Friday, April 18, 2014
Why The Department Of The Interior Is Illegal
The recent standoff between Nevada Rancher Cliven Bundy and the BLM has stirred a lot of controversy over federal lands, but it is not the only case. BLM is planning on seizing 90,000 acres along the Red River between Texas and Oklahoma. Then we have environmental and animal welfare groups filing litigation to stop grazing on federal lands. Despite all of the talking heads on the radio, and numerous interviews with Senators, Congressmen, and attorneys, not one person has touched on the fact that the U.S. Constitution gives the federal government very limited reasons by which they may own land within the individual states.
Article 1, Section 8, clause 17 of the constitution describes reasons which the federal government may hold land within the individual states, as well as the conditions by which they may acquire the land.
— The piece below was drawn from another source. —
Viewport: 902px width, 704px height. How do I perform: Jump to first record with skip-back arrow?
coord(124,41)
This is extremely simple and straight forward language, which I have broken down and explained below.
To exercise exclusive Legislation in all Cases whatsoever, over such District (not exceeding ten Miles square) as may, by Cession of Particular States, and the Acceptance of Congress, become the Seat of the Government of the United States,
This portion of Section 8, clause 17 is describing the formation of Washington D.C. As a gift from the surrounding states to form a Capitol for the fledgling country.
and to exercise like Authority over all Places purchased by the Consent of the Legislature of the State in which the Same shall be,
As this line states clearly, for the federal government to control lands for any reason in any state, the land must be purchased with the consent of the legislature of that state. Keep in mind that when any territory east of the Mississippi River became a state, the new state held title to ALL of the lands within the new state, other than existing military installations. For some reason, when the territories west of the Mississippi River became states, the federal government forced the territories to cede vast amounts of lands to the federal government as a condition of statehood.
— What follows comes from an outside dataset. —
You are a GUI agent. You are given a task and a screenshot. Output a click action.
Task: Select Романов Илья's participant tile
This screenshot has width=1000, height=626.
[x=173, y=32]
for the Erection of Forts, Magazines, Arsenals, dock-Yards, and other needful Buildings
Here we come to the core of the issue. The ONLY uses for land within the individual states (as laid out in the Constitution) are for defense. Recreation, mining, petroleum, grazing, and timber uses are not among the uses described under Article I, Section 8, clause 17. As this is the only part of the Constitution describing the conditions and uses for which the federal government my control lands within the individual states, these uses are in violation of the Constitution. This would mean the Department of the Interior, as well as all of its various branches are in violation of the Constitution and have no jurisdiction within the individual states.
Taking this case to the Supreme Court and winning would be fairly simple. First there is the precedence that ceding land to the federal government was not a condition of acquiring statehood for territories east of the Mississippi River. Second, there is actually precedence to the federal government being challenged to their right to control land under this portion of the constitution, and the federal government lost in every incidence.
It is time for the states of the west to come together and take their land and resources back from the federal government!